**SELECTED PASSAGE:**
We aim to be forward looking, developing both in developing the regulatory frameworks and in developing public systems and public money necessary so that safe innovation can flourish to the benefit of all
The Financial Services and Markets Bill will give the Bank powers to regulate operators of systemic payment systems and systemic service providers using ‘digital settlement assets’, including stablecoins that are used, or are likely to be used, for payments, at systemic scale in the UK.
It will also give the FCA powers to regulate the issuance and custody of fiat-referenced stablecoins for conduct and market integrity. We and the FCA11 plan to consult later this year on the regulatory frameworks we will apply to stablecoins.
The Bank of England’s regulatory framework, in line with the legislation, will cover the issuance of stablecoins which are used for payments at systemic scale, the systems for transferring the coins, and also extend to systemic service providers such as custody wallets that are an intrinsic part of the stablecoin arrangement.
It will give effect to two expectations for systemic or likely to be systemic stablecoins that have been set by the Bank’s Financial Policy Committee. First, that payment systems that use stablecoins should be regulated to standards equivalent to those applied for traditional payments. And second that stablecoins used as money for payments should meet equivalent standards to those provided by commercial bank money.
It will follow the guidance on the relevant international standards set last year12, including the requirement that the coins should be redeemable from the stablecoin arrangement, in fiat money, at par value and on demand13. This matches the requirement for commercial bank money and is crucial both to ensure confidence in the coins and their uniformity with other sterling money.
Systemic stablecoins will need to be backed with high quality and liquid assets to be able to meet these expectations and standards, as set out by the Financial Policy Committee14. These could include either deposits at the Bank of England or very highly liquid securities, or some combination of the two. We are currently considering which of these options is most appropriate.
In doing so, we will need to take two important considerations into account. The first is that, unlike commercial bank money which is protected by deposit insurance up to £85,000, it will not be possible – initially at any rate – to give stablecoin holders industry funded protection against failure of the coin.
This reinforces the need to ensure that the backing assets are at all times of sufficient value to meet redemption requests. And it also highlights the potential role of capital requirements.
The second consideration is that the underlying objective of the legislation and the ensuing regulation is to open further the frontier for safe and sustainable innovation and competition in payments. Stablecoin business models should in general reflect this and be grounded in improved payments efficiency and functionality rather than in maturity transformation.
There are other important questions to be resolved, such as whether there should be limits, initially at any rate, on stablecoins used for payments. While, from a public policy perspective, we want competition and innovation in payments we need to guard against rapid, disruptive change that does not allow the financial system time to adjust and could therefore threaten financial stability.
The risks to financial stability from the development of digital money issued outside the banking system has been the subject of extensive analysis. The Bank of England’s assessment is that over time, the financial stability risks should be manageable including risks from the impact on the banking system15.

**SUPPLIED INFORMATION:**
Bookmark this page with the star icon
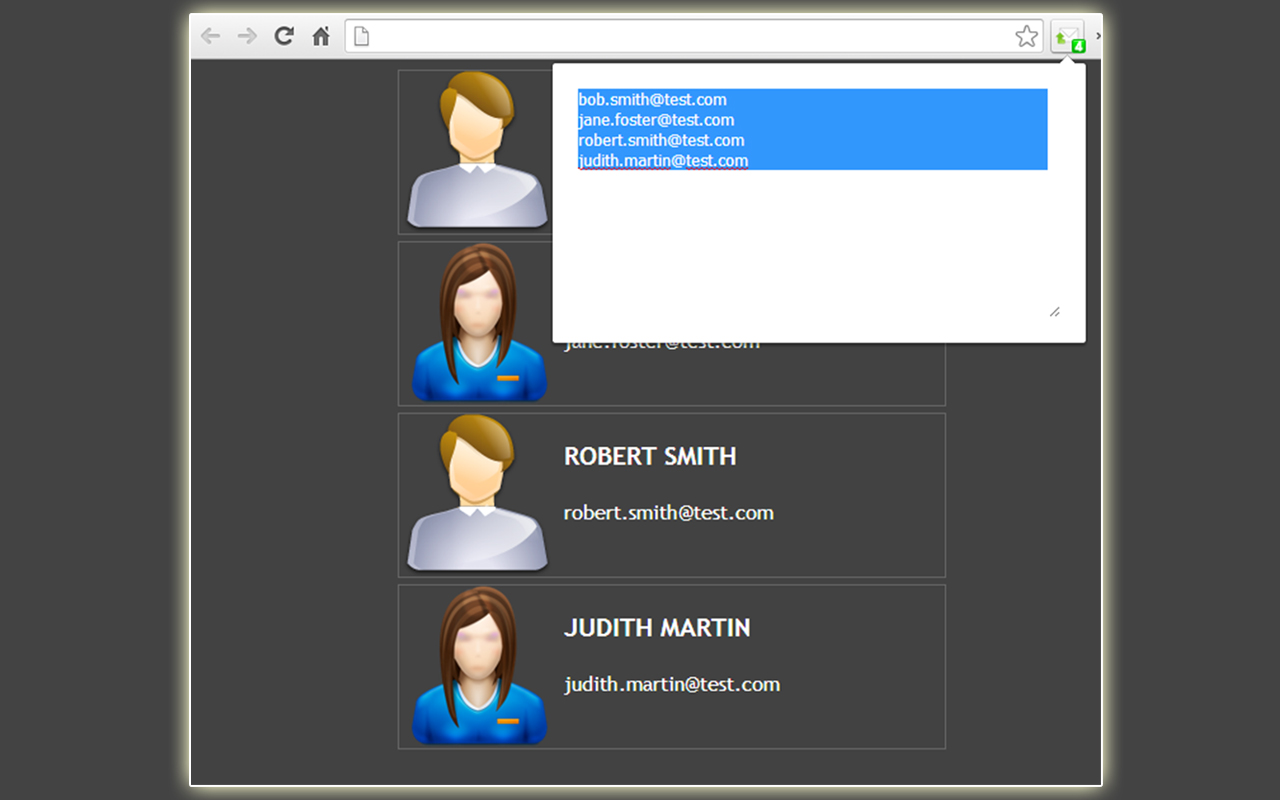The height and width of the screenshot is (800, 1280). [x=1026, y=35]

**WRITTEN TASKS:**
1. According to the passage on stablecoins, up to what amount is commercial bank money protected by deposit insurance?
2. Using the passage on stablecoins, explain why the Bank might place limits on stablecoins used for payments.
3. Continue the passage on stablecoins from its last sentence.

**RESULTS IN ORDER:**
1. Up to £85,000.

2. The Bank wants competition and innovation in payments. It also needs to guard against rapid, disruptive change that does not give the financial system time to adjust and could therefore threaten financial stability.

3.
But we cannot know for certain the extent and the speed at which payment stablecoins might be adopted and we may well need limits, at least initially, to ensure we avoid disruptive change that could threaten financial stability.
Another important question will be whether the requirement to be redeemable in fiat money, on demand and at par and the backing asset model will be sufficient to ensure uniformity of sterling stablecoins with each other and with other forms of sterling money. This will depend to some extent on whether there are frictions in the redemption and interchange process.
It has been suggested that ensuring the uniformity (or ‘singleness’ of money) requires that all transactions between different monies settle ultimately in central bank money across the books of the central bank.
While it is not clear to me that this should be the case, it is clearly an issue that should be considered carefully in the design of the regulatory regime.
Finally, on stablecoins, it is important to emphasise that powers in the Bill and the Bank’s regime will be for stablecoins used for payments. A digital representation of an asset with a generally stable value could be used for other purposes.
It could offer a return as an investment product akin to a money market fund. Or it could be part of the credit creation process, with the loans issued in the form of stablecoins.
Neither of these models is likely to fit within the regulatory regime for payment stablecoins, though they may fit within other regulatory regimes. In the first case, to be acceptable as a means of payment at systemic scale, stablecoins will be required to meet redemption at par on demand which is inconsistent with an investment product.
In the second case, the issue of liquid liabilities that can be used as money in return for illiquid debt obligations is the banking business model and issuers of tokenised money who wish to pursue credit creation will need to be regulated as banks.
This brings me to the second area, the issuance by commercial banks of new forms of digital money to be used on new payment rails – in the form of ‘tokenised’ bank deposits. These might offer some or all of the functionality and efficiency claimed for stablecoins, allowing banks deposits to compete better with non-bank payment coins.
Some banks in the UK and in other jurisdictions have been exploring and investing in the development of tokenised deposits as settlement assets on new forms of ledger (eg. DLT). The majority of this effort appears to have centred on wholesale as opposed to retail financial transactions16, though there are signs that attention is now being given to tokenisation of retail deposits17.
In regulatory terms, the tokenisation of bank deposits is a much simpler proposition than non-bank stablecoins. Bank deposits are already uniform, robust money in the UK – indeed they account for 85% of the money in circulation for retail purposes and are generally acceptable for wholesale transactions.
We have a comprehensive regulatory regime, deposit insurance and resolution and insolvency procedures to protect bank depositors. Commercial banks settle between each other in Bank of England money which helps to reinforce uniformity.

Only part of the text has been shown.